Train Celltypist
TrainCellTypist.Rd
Train celltypist using the data in a seurat object and saves the resulting model
Usage
TrainCellTypist(
seuratObj,
labelField,
modelFile,
minCellsPerClass = 20,
assayName = Seurat::DefaultAssay(seuratObj),
tempFileLocation = NULL,
dropAmbiguousLabelValues = TRUE,
excludedClasses = NULL,
featureInclusionList = NULL,
featureExclusionList = NULL
)
Arguments
- seuratObj
The seurat object
- labelField
The field in seuratObj@meta.data holding the labels for training
- modelFile
The path to save the model
- minCellsPerClass
If provided, any classes (and corresponding cells) with fewer than this many cells will be dropped from the training data
- assayName
The name of the assay to use
- tempFileLocation
The location where temporary files (like the annData version of the seurat object), will be written.

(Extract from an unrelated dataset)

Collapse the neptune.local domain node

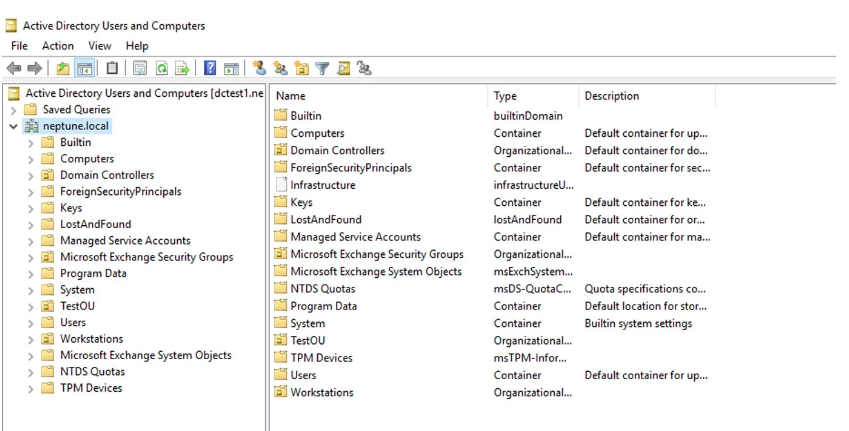pyautogui.click(x=13, y=127)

- dropAmbiguousLabelValues
If true, and label value with a comma will be dropped.
- excludedClasses
A vector of labels to discard.
- featureInclusionList
If provided, the input count matrix will be subset to just these features. If used, Seurat::NormalizeData will be re-run.
- featureExclusionList
If provided, the input count matrix will be subset to remove these features. If used, Seurat::NormalizeData will be re-run.